• [Do this]:
Extract every line of the rows below that contains the string "button". Case counts.

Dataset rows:
⁂
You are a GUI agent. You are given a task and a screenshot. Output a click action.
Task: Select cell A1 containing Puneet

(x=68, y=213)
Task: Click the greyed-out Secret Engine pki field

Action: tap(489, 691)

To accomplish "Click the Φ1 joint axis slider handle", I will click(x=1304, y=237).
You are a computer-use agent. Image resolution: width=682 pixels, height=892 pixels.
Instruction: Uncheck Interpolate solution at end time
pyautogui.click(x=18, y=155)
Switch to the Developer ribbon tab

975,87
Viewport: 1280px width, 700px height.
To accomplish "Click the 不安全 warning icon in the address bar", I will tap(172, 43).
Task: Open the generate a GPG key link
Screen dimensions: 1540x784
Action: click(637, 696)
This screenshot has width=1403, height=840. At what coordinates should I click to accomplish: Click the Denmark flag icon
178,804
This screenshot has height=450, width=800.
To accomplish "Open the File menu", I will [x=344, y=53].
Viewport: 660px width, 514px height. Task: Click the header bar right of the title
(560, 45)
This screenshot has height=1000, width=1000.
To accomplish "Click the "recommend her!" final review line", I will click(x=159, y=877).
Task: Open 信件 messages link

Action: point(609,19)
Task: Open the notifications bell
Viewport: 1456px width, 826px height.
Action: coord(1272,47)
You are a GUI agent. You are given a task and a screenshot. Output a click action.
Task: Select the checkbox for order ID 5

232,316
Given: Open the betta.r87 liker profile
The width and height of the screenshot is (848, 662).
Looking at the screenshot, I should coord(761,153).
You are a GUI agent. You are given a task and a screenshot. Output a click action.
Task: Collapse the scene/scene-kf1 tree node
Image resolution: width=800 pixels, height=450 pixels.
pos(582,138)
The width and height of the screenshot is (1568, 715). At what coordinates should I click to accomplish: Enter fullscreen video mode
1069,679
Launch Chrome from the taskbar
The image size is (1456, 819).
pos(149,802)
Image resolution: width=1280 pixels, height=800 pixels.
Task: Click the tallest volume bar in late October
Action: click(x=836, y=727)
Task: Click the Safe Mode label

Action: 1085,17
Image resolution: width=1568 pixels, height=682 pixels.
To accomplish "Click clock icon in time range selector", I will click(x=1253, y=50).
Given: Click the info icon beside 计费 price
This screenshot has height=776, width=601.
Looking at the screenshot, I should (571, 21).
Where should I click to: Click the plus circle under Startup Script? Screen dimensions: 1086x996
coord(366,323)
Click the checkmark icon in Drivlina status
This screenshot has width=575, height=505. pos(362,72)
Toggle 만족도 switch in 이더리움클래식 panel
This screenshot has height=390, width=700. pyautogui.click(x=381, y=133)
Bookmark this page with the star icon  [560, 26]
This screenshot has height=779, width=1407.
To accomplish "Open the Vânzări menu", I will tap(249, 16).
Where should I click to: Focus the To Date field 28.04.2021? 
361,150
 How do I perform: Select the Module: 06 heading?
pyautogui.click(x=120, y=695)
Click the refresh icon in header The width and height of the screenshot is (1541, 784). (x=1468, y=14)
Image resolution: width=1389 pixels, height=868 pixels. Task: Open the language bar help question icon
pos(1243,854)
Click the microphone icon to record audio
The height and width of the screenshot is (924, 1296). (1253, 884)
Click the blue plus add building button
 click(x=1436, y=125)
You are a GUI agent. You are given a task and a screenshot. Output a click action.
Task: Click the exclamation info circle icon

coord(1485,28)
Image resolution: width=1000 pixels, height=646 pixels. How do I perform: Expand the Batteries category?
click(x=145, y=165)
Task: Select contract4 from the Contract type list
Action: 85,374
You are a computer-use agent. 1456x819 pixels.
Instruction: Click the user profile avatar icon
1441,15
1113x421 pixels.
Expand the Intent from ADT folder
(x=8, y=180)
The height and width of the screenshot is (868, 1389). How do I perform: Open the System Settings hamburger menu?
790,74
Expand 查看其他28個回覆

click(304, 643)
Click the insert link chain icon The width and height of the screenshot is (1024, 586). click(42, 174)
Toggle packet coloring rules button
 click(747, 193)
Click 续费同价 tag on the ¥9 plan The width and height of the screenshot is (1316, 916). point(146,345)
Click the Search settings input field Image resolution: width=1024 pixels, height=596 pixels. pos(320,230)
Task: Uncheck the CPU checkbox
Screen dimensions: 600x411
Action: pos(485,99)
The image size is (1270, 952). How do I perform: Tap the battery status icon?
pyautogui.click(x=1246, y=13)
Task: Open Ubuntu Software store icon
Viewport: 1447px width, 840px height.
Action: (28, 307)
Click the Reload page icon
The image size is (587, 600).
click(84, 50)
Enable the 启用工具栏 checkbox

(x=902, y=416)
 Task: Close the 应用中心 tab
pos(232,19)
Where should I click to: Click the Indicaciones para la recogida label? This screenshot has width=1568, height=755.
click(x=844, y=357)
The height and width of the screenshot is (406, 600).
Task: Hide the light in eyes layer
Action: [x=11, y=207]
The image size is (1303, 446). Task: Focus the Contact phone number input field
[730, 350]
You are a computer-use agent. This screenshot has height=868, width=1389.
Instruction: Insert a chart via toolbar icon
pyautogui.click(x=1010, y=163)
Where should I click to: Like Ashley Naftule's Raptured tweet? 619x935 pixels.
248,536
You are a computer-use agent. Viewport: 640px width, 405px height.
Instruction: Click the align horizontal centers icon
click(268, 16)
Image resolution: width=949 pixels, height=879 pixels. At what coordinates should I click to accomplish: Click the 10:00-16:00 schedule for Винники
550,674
⁂
• [Response to the task]:
Click the blue plus add building button
Toggle packet coloring rules button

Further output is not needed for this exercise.